As some of you may have noticed recently, I've become a bit preoccupied with cats in general and my growing kitten Shakespeare in particular. It's because I'm in love with him. I've really taken to him when, inspired by Jerry, I adopted him from the
Toronto Humane Society. I like it when he cuddles up to me when I'm sleeping and sits on my chest to
steal my breath when I'm trying to sleep, I like the energy and enthusiasm with which he plays and investigates the world, I like his furriness and his plaintive eyes, I--well, I just like him. (I still don't get LOLCATZ, though.)
That's why Shakespeare is an indoor cat. I want to keep Shakespeare with me for as long as I can, and the
startling discrepancy in life expectancies between
indoor and outdoor cats is more than enough justification. I don't want him to pick up from other cats the
feline leukemia virus (which can be vaccinated against with some reliability) or
FIV (which can't so much). I don't want him to be injured outside, to be attacked by a potential predator like a dog or to be hit by a car or to suffer any number of accidental injuries. And I especially don't want him to be intentionally injured by humans.
Like these predators did.
( Read more... )I find it difficult to agree with the judge's emotional reaction.
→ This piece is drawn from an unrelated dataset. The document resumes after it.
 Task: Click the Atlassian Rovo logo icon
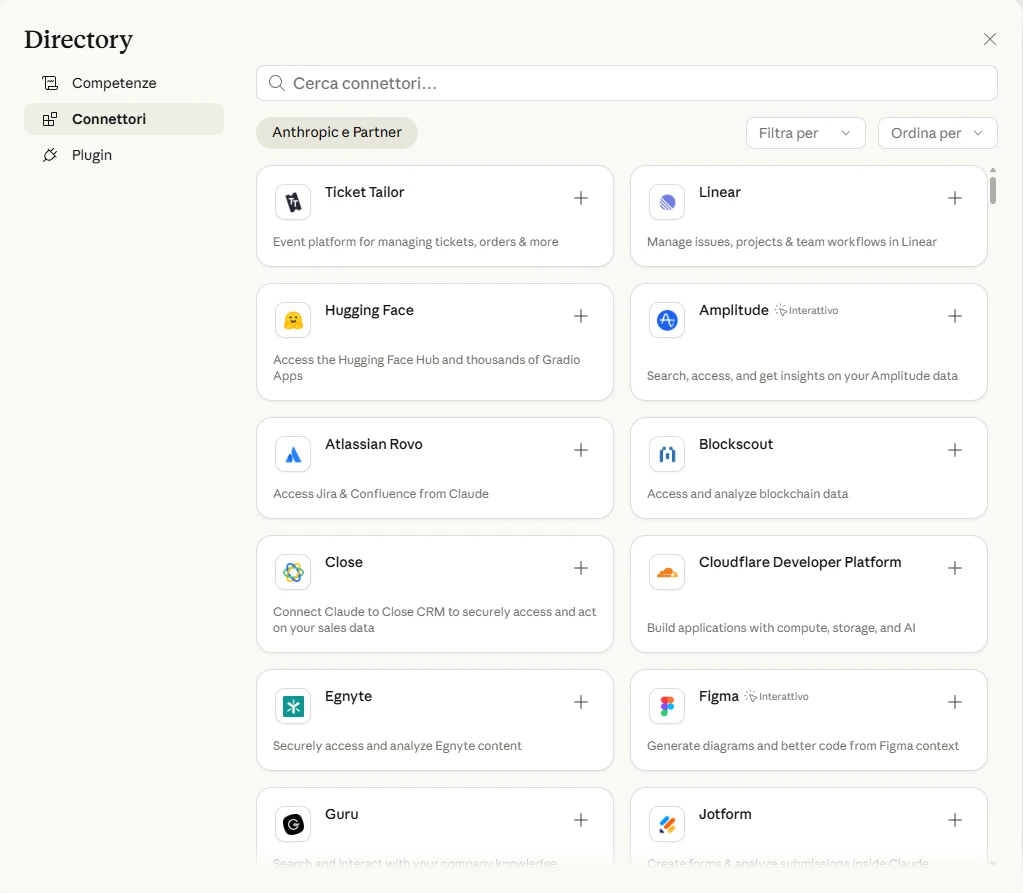tap(293, 454)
"As a person who shares his life with cats and has done for 30 years," Justice Ormston wrote, and only an animal-lover would put it this way, "this case has been very difficult. The knee-jerk reaction to anyone who has seen the tape and, in fact, the knee-jerk reaction to anyone who has heard about the tape is that these individuals should go to jail for as long as they possibly can, they should have done to them what was done to the cat."
Perhaps with added salt towards the end.
But then, quite apart from the very very very important fact--as some lawyers working for the Bush Administration may yet discover--that basic human rights belong even to people you don't like, perhaps especially to people you don't like. The three were sentenced about as harshly as possible, with probation and fines and extended periods in lockdown in prisons. Animal cruelty laws have also been strengthened, as the article goes on to note.
Finally, there is the question of the current Canadian law on animal cruelty, which carries a maximum penalty of a $2,000 fine or six months in jail. That law is indeed under review. A new bit of legislation, which would raise the maximum penalties to $10,000 or five years in jail, has been approved by the House of Commons, and is now before the Senate, which is expected to send it back to the Commons with amendments before it is finally passed into law.
There are still some complaints though, as when recently a New Brunswick man was
acquitted of charges of cruelty to animals on the grounds that the puppies he hammered to death were unconscious at the time. Some observers have
argued that the laws should be further strengthened.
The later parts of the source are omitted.